╭─ Task input

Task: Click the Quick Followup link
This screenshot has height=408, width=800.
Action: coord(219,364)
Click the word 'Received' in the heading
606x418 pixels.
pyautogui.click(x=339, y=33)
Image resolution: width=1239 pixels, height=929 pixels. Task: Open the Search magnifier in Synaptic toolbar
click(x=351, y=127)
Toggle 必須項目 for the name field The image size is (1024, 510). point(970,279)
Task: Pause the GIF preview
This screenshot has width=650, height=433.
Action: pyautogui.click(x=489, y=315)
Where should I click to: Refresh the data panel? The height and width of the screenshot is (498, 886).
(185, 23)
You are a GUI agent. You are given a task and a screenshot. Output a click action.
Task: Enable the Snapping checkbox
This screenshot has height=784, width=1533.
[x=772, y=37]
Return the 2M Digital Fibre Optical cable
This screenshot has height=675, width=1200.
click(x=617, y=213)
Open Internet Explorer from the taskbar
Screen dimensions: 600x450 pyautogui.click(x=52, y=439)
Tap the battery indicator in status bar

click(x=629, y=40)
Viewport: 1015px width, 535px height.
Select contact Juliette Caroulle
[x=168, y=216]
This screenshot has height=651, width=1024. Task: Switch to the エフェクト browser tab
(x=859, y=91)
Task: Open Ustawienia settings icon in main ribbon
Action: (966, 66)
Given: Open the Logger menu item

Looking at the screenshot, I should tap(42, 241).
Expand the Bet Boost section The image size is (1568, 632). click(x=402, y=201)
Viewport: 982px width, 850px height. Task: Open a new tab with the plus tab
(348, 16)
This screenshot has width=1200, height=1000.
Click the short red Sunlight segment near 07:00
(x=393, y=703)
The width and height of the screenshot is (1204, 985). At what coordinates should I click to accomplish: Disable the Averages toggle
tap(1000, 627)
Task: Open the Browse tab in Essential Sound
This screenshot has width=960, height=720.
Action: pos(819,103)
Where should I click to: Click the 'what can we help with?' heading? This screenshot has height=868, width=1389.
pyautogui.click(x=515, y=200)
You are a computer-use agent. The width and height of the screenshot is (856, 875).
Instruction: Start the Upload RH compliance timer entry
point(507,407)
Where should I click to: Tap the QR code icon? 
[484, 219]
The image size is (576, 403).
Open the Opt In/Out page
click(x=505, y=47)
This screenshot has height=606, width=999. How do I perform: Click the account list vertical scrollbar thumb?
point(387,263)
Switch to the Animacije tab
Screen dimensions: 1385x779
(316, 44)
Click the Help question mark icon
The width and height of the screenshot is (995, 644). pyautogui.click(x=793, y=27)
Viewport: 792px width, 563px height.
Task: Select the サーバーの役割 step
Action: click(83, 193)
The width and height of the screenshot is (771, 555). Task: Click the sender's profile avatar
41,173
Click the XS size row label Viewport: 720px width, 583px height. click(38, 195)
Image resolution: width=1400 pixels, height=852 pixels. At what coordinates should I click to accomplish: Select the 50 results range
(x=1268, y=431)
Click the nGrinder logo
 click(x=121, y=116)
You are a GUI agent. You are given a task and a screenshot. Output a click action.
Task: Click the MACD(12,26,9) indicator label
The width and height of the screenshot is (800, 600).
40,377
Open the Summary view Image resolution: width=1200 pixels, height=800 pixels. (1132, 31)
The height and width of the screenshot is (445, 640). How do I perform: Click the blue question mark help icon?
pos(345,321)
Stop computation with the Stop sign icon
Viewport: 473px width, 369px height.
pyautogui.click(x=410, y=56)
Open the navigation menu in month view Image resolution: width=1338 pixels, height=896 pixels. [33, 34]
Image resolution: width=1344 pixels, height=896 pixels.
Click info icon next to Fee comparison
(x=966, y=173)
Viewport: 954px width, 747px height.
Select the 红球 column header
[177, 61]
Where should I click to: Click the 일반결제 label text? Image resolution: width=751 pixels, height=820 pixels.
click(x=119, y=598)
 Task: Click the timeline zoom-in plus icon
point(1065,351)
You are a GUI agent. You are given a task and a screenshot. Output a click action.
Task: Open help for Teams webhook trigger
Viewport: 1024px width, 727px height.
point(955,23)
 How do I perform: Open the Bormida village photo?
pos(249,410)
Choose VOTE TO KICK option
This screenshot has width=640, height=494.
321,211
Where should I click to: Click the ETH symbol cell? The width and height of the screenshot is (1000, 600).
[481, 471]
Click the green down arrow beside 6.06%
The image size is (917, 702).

╰─

Task instructions:
Please write out the records above once more, exactly and completely.

Solution:
Task: Click the Quick Followup link
This screenshot has height=408, width=800.
Action: coord(219,364)
Click the word 'Received' in the heading
606x418 pixels.
pyautogui.click(x=339, y=33)
Image resolution: width=1239 pixels, height=929 pixels. Task: Open the Search magnifier in Synaptic toolbar
click(x=351, y=127)
Toggle 必須項目 for the name field The image size is (1024, 510). point(970,279)
Task: Pause the GIF preview
This screenshot has width=650, height=433.
Action: pyautogui.click(x=489, y=315)
Where should I click to: Refresh the data panel? The height and width of the screenshot is (498, 886).
(185, 23)
You are a GUI agent. You are given a task and a screenshot. Output a click action.
Task: Enable the Snapping checkbox
This screenshot has height=784, width=1533.
[x=772, y=37]
Return the 2M Digital Fibre Optical cable
This screenshot has height=675, width=1200.
click(x=617, y=213)
Open Internet Explorer from the taskbar
Screen dimensions: 600x450 pyautogui.click(x=52, y=439)
Tap the battery indicator in status bar

click(x=629, y=40)
Viewport: 1015px width, 535px height.
Select contact Juliette Caroulle
[x=168, y=216]
This screenshot has height=651, width=1024. Task: Switch to the エフェクト browser tab
(x=859, y=91)
Task: Open Ustawienia settings icon in main ribbon
Action: (966, 66)
Given: Open the Logger menu item

Looking at the screenshot, I should tap(42, 241).
Expand the Bet Boost section The image size is (1568, 632). click(x=402, y=201)
Viewport: 982px width, 850px height. Task: Open a new tab with the plus tab
(348, 16)
This screenshot has width=1200, height=1000.
Click the short red Sunlight segment near 07:00
(x=393, y=703)
The width and height of the screenshot is (1204, 985). At what coordinates should I click to accomplish: Disable the Averages toggle
tap(1000, 627)
Task: Open the Browse tab in Essential Sound
This screenshot has width=960, height=720.
Action: pos(819,103)
Where should I click to: Click the 'what can we help with?' heading? This screenshot has height=868, width=1389.
pyautogui.click(x=515, y=200)
You are a computer-use agent. The width and height of the screenshot is (856, 875).
Instruction: Start the Upload RH compliance timer entry
point(507,407)
Where should I click to: Tap the QR code icon? 
[484, 219]
The image size is (576, 403).
Open the Opt In/Out page
click(x=505, y=47)
This screenshot has height=606, width=999. How do I perform: Click the account list vertical scrollbar thumb?
point(387,263)
Switch to the Animacije tab
Screen dimensions: 1385x779
(316, 44)
Click the Help question mark icon
The width and height of the screenshot is (995, 644). pyautogui.click(x=793, y=27)
Viewport: 792px width, 563px height.
Task: Select the サーバーの役割 step
Action: click(83, 193)
The width and height of the screenshot is (771, 555). Task: Click the sender's profile avatar
41,173
Click the XS size row label Viewport: 720px width, 583px height. click(38, 195)
Image resolution: width=1400 pixels, height=852 pixels. At what coordinates should I click to accomplish: Select the 50 results range
(x=1268, y=431)
Click the nGrinder logo
 click(x=121, y=116)
You are a GUI agent. You are given a task and a screenshot. Output a click action.
Task: Click the MACD(12,26,9) indicator label
The width and height of the screenshot is (800, 600).
40,377
Open the Summary view Image resolution: width=1200 pixels, height=800 pixels. (1132, 31)
The height and width of the screenshot is (445, 640). How do I perform: Click the blue question mark help icon?
pos(345,321)
Stop computation with the Stop sign icon
Viewport: 473px width, 369px height.
pyautogui.click(x=410, y=56)
Open the navigation menu in month view Image resolution: width=1338 pixels, height=896 pixels. [33, 34]
Image resolution: width=1344 pixels, height=896 pixels.
Click info icon next to Fee comparison
(x=966, y=173)
Viewport: 954px width, 747px height.
Select the 红球 column header
[177, 61]
Where should I click to: Click the 일반결제 label text? Image resolution: width=751 pixels, height=820 pixels.
click(x=119, y=598)
 Task: Click the timeline zoom-in plus icon
point(1065,351)
You are a GUI agent. You are given a task and a screenshot. Output a click action.
Task: Open help for Teams webhook trigger
Viewport: 1024px width, 727px height.
point(955,23)
 How do I perform: Open the Bormida village photo?
pos(249,410)
Choose VOTE TO KICK option
This screenshot has width=640, height=494.
321,211
Where should I click to: Click the ETH symbol cell? The width and height of the screenshot is (1000, 600).
[481, 471]
Click the green down arrow beside 6.06%
The image size is (917, 702).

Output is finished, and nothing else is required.